The U.S. Pipeline and Hazardous Materials Safety Administration (PHMSA) has jurisdiction over all pipeline facilities but hands over inspection and enforcement duties to individual states. Currently, Pennsylvania only oversees pipelines regulated as public utilities, making it one of only two gas-producing states that don’t regulate gathering lines.
SB 325 would allow the PUC to oversee gathering lines without requiring them to become public utilities, something that worried industry for its potential to increase costs and worried landowners for its potential to increase eminent domain cases.
The bill does not cover interstate pipelines.
Several recent explosions on pipelines around the country have drawn attention to the safety of aging transportation infrastructure, but in Pennsylvania the issue is compounded because expanding Marcellus Shale production will likely cause a boom in pipeline construction (see Daily GPI, Feb. 15).
The existing intrastate pipeline network in Pennsylvania, built to support conventional gas drilling, isn’t designed for the high pressures and volumes of shale development.
SB 325 would only allow the PUC to adopt regulations that mirror federal standards, meaning that it wouldn’t cover “Class 1” gathering lines in very rural areas.
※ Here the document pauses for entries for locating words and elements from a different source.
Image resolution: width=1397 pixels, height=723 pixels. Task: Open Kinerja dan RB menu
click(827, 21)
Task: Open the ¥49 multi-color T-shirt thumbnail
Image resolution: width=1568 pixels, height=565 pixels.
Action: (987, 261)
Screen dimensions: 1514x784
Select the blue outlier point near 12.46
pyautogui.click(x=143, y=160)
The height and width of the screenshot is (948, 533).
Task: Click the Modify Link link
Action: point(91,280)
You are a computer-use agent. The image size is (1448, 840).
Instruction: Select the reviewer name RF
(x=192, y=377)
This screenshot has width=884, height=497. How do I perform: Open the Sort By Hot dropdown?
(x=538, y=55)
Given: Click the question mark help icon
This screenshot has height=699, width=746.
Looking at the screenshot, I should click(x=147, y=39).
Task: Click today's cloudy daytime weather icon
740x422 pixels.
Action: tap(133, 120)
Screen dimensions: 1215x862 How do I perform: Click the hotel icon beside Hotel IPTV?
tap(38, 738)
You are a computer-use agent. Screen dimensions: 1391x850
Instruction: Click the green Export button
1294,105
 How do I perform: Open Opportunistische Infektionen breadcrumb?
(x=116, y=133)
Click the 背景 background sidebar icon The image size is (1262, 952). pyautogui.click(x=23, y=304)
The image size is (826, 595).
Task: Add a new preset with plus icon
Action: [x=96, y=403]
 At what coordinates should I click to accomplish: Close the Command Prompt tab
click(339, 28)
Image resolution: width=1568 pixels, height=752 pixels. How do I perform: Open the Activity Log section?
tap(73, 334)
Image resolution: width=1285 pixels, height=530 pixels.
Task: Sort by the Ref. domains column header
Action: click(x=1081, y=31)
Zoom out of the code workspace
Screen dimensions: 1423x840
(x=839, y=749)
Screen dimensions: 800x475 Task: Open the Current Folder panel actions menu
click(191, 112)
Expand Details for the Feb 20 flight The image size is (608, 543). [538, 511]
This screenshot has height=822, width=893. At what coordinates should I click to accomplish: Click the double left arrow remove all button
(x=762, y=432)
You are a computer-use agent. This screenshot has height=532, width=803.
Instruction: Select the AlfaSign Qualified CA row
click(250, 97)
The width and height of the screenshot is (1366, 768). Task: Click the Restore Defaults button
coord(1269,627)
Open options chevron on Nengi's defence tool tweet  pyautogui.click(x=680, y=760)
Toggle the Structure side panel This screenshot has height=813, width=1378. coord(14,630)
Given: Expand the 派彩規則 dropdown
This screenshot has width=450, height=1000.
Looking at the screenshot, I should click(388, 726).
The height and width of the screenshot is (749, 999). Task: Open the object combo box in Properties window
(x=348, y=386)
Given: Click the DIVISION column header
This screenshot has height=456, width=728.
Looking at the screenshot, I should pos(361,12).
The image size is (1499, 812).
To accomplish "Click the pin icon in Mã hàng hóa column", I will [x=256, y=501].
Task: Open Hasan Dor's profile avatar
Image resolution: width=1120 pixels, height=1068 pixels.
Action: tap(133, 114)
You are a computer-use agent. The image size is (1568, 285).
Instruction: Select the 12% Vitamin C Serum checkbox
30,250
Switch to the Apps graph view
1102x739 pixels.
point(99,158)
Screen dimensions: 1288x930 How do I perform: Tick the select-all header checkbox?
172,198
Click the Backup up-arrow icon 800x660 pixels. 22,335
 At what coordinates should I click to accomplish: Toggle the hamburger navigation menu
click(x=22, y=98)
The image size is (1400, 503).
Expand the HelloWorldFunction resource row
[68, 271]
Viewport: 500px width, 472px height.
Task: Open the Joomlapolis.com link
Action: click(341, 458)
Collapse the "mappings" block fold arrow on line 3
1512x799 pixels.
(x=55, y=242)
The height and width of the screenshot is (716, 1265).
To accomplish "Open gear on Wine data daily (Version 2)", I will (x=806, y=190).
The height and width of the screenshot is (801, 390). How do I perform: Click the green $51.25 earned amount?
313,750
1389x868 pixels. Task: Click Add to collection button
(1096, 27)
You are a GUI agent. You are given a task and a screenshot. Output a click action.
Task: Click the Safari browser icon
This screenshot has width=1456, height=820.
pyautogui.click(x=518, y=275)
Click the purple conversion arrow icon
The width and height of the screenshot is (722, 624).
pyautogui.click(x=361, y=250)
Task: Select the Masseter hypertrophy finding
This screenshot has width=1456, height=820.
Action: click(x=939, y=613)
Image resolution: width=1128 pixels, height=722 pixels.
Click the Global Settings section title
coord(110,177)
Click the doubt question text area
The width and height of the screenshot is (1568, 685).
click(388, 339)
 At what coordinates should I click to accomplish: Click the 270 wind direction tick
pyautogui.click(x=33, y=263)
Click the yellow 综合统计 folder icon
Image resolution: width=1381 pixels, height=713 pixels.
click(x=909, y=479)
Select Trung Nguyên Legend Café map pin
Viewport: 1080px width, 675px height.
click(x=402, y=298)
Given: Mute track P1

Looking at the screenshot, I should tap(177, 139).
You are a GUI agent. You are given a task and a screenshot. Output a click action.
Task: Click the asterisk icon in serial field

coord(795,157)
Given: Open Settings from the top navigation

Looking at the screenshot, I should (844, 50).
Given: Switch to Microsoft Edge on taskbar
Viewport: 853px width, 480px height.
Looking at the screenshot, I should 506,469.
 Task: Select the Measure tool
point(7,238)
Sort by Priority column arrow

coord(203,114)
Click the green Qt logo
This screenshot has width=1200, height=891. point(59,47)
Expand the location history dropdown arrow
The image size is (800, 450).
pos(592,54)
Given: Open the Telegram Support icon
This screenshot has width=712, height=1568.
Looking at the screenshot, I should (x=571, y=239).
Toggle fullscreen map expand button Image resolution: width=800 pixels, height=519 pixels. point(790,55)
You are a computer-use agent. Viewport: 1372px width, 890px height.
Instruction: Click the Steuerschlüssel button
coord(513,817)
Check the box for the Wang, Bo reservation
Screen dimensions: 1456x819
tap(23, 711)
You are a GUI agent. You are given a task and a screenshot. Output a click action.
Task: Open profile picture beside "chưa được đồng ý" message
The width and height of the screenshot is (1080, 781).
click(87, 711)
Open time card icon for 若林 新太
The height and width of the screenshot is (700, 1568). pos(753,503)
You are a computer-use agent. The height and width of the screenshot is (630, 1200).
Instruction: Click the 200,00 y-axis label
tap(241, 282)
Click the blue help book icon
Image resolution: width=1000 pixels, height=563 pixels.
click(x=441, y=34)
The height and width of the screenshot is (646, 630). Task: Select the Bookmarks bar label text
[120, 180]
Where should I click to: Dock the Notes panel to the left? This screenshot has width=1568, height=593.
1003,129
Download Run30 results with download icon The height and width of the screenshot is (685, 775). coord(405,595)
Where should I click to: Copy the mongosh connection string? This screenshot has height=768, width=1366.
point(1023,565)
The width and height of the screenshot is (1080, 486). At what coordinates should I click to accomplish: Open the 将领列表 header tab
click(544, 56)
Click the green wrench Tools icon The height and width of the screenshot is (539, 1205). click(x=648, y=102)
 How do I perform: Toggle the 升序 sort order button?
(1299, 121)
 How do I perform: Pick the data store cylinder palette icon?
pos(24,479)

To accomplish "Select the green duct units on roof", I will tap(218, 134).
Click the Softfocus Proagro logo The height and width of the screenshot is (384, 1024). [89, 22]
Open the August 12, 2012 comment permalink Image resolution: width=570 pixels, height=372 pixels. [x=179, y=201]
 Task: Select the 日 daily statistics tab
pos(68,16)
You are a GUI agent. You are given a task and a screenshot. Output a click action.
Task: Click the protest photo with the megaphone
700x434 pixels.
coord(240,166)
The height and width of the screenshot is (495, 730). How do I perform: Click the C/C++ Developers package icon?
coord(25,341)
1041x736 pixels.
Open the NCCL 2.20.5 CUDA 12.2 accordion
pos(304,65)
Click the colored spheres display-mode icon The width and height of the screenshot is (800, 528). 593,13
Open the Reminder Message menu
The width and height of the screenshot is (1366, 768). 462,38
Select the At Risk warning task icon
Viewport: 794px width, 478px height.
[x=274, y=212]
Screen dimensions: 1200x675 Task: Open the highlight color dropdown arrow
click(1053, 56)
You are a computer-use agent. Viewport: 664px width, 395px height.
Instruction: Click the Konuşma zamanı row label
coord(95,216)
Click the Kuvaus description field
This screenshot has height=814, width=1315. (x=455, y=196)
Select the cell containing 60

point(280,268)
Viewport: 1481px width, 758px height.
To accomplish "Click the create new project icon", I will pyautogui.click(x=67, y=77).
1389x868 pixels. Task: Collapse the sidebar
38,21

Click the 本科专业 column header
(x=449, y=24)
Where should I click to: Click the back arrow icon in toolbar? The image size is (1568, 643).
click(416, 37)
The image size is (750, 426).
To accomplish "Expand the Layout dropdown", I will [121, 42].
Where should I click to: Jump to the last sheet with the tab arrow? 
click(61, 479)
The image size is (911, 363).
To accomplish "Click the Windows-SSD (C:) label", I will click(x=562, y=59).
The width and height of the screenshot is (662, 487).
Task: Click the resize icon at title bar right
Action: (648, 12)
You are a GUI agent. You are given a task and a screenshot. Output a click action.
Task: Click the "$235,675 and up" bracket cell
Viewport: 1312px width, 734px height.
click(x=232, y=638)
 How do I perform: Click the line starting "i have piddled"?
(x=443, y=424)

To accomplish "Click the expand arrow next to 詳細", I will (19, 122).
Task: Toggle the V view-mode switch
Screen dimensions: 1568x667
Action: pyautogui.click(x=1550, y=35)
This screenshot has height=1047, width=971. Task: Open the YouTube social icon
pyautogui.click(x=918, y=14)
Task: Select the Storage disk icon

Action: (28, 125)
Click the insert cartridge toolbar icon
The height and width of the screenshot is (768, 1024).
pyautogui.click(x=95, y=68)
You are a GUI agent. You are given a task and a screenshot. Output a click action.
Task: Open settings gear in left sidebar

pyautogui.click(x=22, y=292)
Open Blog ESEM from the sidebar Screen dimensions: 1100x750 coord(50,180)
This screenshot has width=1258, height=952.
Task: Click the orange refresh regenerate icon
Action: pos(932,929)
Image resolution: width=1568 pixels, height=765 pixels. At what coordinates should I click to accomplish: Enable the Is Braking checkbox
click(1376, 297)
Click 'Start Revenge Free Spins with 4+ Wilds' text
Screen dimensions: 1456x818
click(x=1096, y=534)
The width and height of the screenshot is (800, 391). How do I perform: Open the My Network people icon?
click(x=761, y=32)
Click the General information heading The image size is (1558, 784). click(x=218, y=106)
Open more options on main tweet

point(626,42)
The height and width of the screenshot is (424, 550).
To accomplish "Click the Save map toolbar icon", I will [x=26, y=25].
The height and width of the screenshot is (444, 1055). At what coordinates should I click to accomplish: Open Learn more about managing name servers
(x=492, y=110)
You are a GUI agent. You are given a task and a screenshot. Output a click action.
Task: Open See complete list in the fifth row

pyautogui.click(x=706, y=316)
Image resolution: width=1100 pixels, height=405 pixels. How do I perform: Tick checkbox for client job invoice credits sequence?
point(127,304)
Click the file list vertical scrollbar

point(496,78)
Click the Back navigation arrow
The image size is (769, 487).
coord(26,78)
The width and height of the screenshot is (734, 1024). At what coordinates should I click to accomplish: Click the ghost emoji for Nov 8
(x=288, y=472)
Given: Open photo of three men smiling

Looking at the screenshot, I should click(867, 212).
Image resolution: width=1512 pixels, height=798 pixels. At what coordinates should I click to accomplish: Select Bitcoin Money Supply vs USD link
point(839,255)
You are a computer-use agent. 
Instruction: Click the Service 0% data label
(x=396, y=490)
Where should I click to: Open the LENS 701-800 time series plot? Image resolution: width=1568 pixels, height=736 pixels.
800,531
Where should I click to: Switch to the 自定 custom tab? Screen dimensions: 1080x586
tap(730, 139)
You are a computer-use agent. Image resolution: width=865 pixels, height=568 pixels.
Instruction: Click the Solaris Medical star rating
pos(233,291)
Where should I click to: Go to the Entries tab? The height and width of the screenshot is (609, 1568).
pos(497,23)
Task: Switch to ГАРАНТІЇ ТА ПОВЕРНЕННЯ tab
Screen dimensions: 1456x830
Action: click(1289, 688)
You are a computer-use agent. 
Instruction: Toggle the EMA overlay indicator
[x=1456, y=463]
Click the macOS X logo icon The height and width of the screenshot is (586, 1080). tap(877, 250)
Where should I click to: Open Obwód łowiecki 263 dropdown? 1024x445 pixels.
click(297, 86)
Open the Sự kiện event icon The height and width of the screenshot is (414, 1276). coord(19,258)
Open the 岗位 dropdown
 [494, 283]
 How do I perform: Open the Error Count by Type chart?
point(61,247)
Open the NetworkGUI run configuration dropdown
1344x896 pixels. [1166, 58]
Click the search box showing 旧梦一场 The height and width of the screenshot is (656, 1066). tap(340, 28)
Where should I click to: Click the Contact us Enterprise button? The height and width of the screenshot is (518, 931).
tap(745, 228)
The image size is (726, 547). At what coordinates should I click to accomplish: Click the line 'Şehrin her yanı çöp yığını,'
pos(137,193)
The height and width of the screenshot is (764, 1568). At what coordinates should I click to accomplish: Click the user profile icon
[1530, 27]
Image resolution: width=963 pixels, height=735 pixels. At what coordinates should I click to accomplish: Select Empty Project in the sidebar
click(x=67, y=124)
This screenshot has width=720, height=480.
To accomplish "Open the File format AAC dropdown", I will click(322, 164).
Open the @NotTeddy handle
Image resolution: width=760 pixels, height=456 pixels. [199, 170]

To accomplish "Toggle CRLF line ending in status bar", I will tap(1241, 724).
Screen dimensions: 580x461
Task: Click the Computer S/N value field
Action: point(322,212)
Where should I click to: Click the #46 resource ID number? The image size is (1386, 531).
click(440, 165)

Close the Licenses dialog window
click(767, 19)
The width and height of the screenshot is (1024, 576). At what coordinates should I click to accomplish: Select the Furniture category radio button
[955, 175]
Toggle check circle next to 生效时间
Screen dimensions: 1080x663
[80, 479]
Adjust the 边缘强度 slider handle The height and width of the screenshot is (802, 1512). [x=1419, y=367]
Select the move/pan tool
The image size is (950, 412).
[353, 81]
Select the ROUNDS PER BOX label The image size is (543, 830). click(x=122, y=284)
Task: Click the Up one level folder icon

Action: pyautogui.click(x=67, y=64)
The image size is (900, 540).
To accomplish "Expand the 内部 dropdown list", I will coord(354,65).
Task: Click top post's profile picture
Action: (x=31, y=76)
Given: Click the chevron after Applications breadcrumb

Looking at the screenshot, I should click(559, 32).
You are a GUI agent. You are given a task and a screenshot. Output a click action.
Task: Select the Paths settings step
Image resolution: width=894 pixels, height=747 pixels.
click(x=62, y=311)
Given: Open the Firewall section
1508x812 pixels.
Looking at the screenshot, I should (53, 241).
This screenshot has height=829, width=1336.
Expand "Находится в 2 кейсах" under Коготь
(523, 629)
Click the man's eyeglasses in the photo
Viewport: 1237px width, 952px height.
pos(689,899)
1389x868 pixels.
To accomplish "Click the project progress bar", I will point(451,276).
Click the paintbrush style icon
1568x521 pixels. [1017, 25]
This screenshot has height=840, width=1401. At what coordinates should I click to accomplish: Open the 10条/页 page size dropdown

However, because the Marcellus Shale fairway in Pennsylvania runs through large rural areas in the center of the state, many of the future gathering lines associated with development would be Class 1 pipelines. Baker’s staff told NGI’s Shale Daily that the senator intended for her legislation to include those pipelines and could amend the legislation.
SB 325 grew out of two en banc hearings the PUC held in April and June 2010 to try and get its hands around whether and how it should regulate Marcellus Shale development. During those hearings, industry representatives, including the Marcellus Shale Coalition, supported the PUC becoming a “state agent” for PHMSA, even if it meant additional fees, but opposed regulating gathering lines over and above the existing federal standards.
Some states, including Colorado and Texas, have imposed additional requirements on gathering and production lines beyond those in federal pipeline safety regulations.
Others at those hearings raised issues not addressed by SB 325. The environmental group Earthjustice wanted the PUC to regulate the location of gathering lines, while the Wyoming County Landowners wanted to odorize gas to make it easier to detect leaks, to make incident reports public and to standardize safety training for pipeline personnel.
The bill also does not expand the Pennsylvania One Call system, a hotline where people can find out the location of buried lines before excavation projects. The natural gas industry wanted more pipelines included in the system because nearly 35% of all major pipeline accidents come from people digging blindly, according to PHMSA.
Baker said she is developing an amendment to her bill that would keep gas compressor stations from being located near schools, hospitals and critical infrastructure.
The Pennsylvania House is currently considering a similar bill to SB 325 called HB 344.